About PyTorch CI

I would like to ask if PyTorch’s CI has a rerun mechanism, for example, if a workflow fails to run unexpectedly, the developer needs to rerun it manually.
Is there an exemption mechanism, for example, if a workflow fails, but there is no time to wait or it fails unexpectedly, can it be merged directly?

PyTorch uses GitHub Actions for CI, so the rerun mechanism is as GHA defines it: Re-running workflows and jobs - GitHub Docs

Our pytorchbot has rules for certain exceptions if the failure looks irrelevant, and that information is usually displayed in our pytorchbot comment on every PR, e.g., POC for mixed prec optim frontend by janeyx99 · Pull Request #146640 · pytorch/pytorch · GitHub.

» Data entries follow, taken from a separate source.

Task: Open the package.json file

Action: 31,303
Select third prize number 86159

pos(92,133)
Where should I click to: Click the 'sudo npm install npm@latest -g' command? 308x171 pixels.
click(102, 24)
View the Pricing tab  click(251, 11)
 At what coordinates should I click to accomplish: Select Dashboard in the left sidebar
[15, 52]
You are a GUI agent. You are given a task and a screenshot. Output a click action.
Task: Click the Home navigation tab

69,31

We’d advise erring on the side of caution in landing PRs, so we would recommend a rebase to get all green CI before merge instead of any sort of forced merging.

1 Like

Hello

  1. The rerun you mentioned is the method provided by GHA, which requires write permission to the repository, such as internal personnel. If it is a developer outside the company, and his CI fails unexpectedly, can he rerun it himself? Does pytorch have this method?
  2. Regarding the override method you mentioned without waiting for all CIs, I saw that you can @bot and then merge -f. Is it only internal developers who have this permission? How can bot avoid these failed CIs? How to set these failed CIs to be canceled after merging
  3. I saw that some PRs triggered trunk or inductor based on push events. Shouldn’t it only trigger CI of pull_request events? [reland][cutlass backend] Do not change dtype of GEMM template for cutlass 3x by henrylhtsang · Pull Request #147434 · pytorch/pytorch · GitHub

Ah, we triage every open source pull request and assign them a maintainer who has write permissions to the repository. To be clear, PyTorch maintainers are not limited to any one company. If you need to rerun some CI, you can request the maintainer to help you rerun.

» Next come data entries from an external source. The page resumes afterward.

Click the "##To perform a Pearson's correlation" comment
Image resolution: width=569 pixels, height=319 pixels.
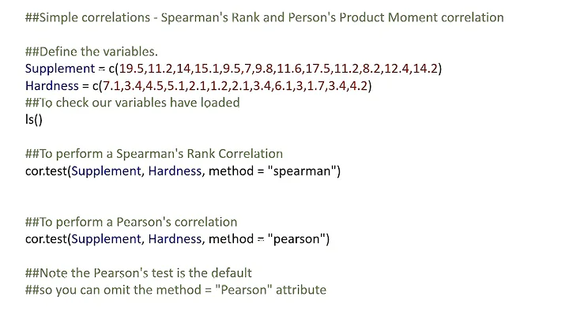coord(130,222)
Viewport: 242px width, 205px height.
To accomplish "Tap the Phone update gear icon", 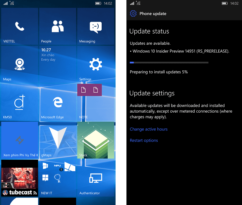I will click(133, 14).
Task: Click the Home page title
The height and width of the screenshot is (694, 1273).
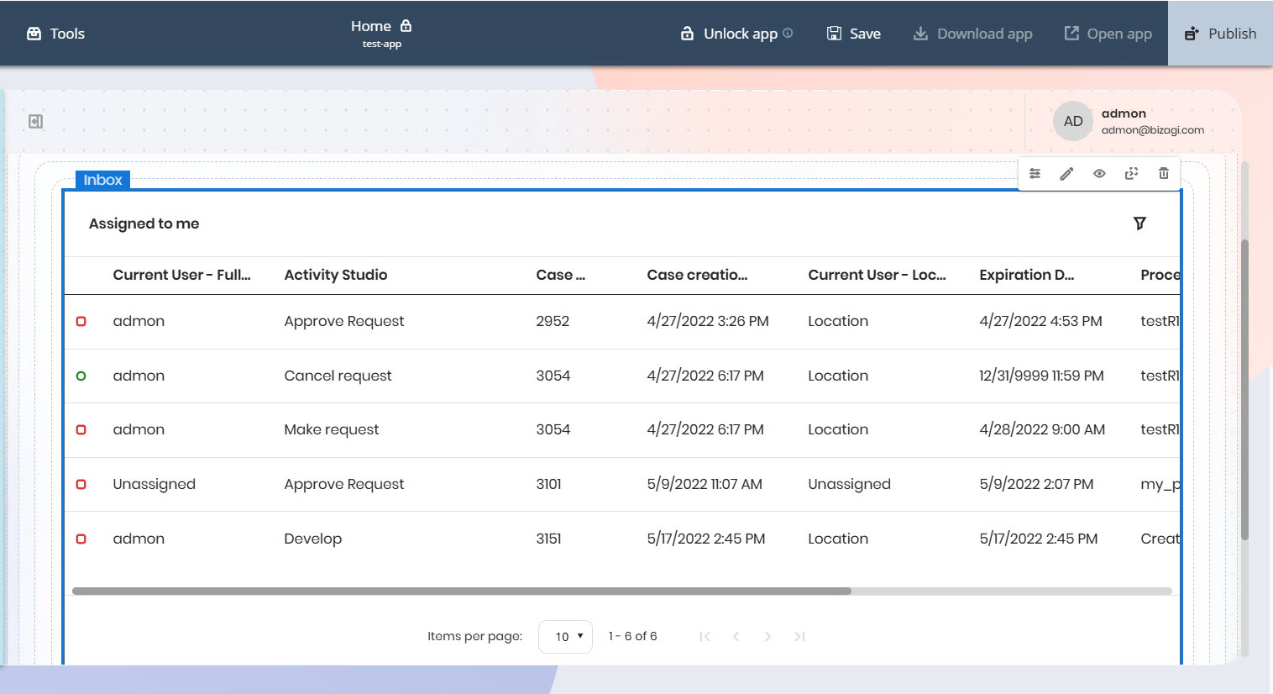Action: tap(371, 26)
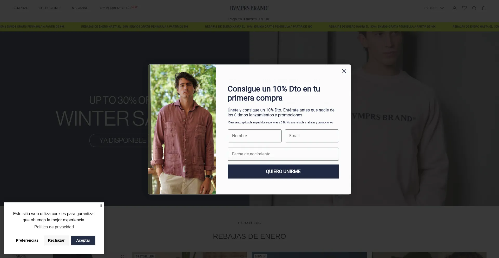The image size is (499, 258).
Task: Open the COLECCIONES menu
Action: 50,8
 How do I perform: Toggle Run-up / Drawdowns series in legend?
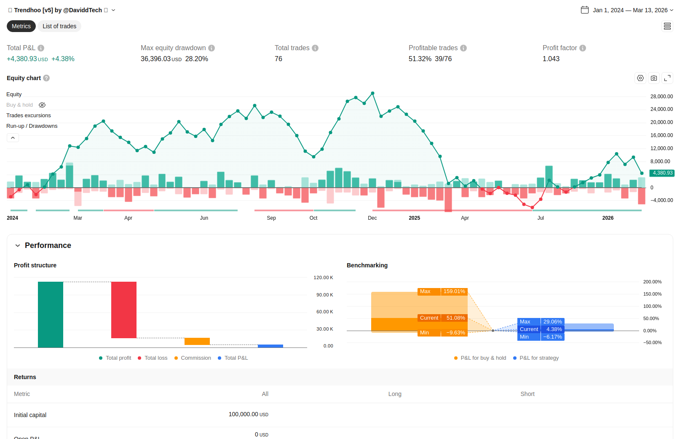[32, 126]
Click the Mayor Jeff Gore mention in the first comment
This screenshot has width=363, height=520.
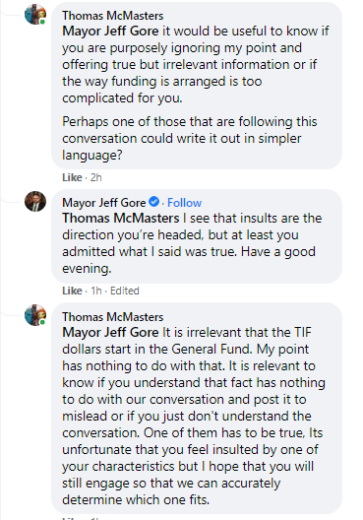coord(110,31)
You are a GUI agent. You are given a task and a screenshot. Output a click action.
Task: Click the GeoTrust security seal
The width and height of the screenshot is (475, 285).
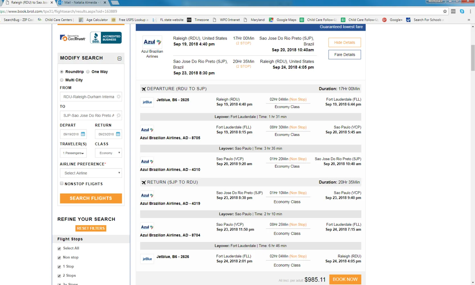point(73,38)
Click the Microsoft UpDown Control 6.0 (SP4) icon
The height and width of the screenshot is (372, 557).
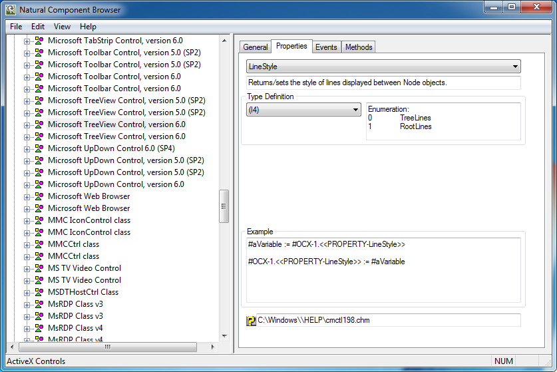coord(39,148)
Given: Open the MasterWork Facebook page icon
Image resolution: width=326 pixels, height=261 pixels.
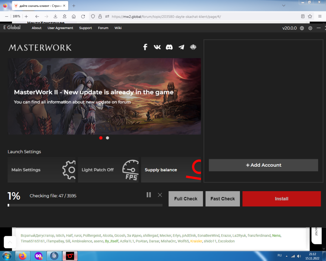Looking at the screenshot, I should (145, 47).

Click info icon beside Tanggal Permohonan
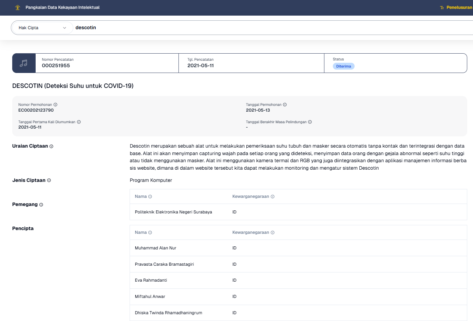(285, 105)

That said, our bot is smart enough to ignore previously failed issues, so very often, you can merge your PR without doing anything extra. For example, the bot is designed to track what failures already existed on the base commit of the PR on main and report/act on that correctly.

  1. We also have other logic to automatically trigger CI based on the files touched to ensure we test sufficiently before merge.

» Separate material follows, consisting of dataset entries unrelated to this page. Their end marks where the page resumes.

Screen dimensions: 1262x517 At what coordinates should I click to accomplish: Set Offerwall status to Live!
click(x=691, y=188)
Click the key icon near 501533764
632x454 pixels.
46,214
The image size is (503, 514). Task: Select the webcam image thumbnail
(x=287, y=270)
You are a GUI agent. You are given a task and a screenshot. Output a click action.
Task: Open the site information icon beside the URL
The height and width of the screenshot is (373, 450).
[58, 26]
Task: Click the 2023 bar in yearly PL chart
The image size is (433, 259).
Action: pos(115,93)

Is there a PR you’re currently blocked on? Our Dev Infra team tries hard to ensure these issues don’t come up often!

Sorry, I don’t quite understand what you said about smart bot being able to intelligently identify errors. I’m curious about what method or mechanism is used if CI needs to be ignored by directly merging the code, and what permissions are required?
When you said files touched, does it mean that some files were modified to trigger the CI in trunk? Its triggering event seems to be push, and I understand that the bot can trigger CI by adding labels to pr. Does the bot detect which files were modified by pr to trigger other CIs besides pull and lint?

Ah, we do build infra on top of GHA to support the bot and rationalize when certain errors can be skipped vs not (among other things): GitHub - pytorch/test-infra: This repository hosts code that supports the testing infrastructure for the PyTorch organization. For example, this repo hosts the logic to track disabled tests and slow tests, as well as our continuation integration jobs HUD/dashboard.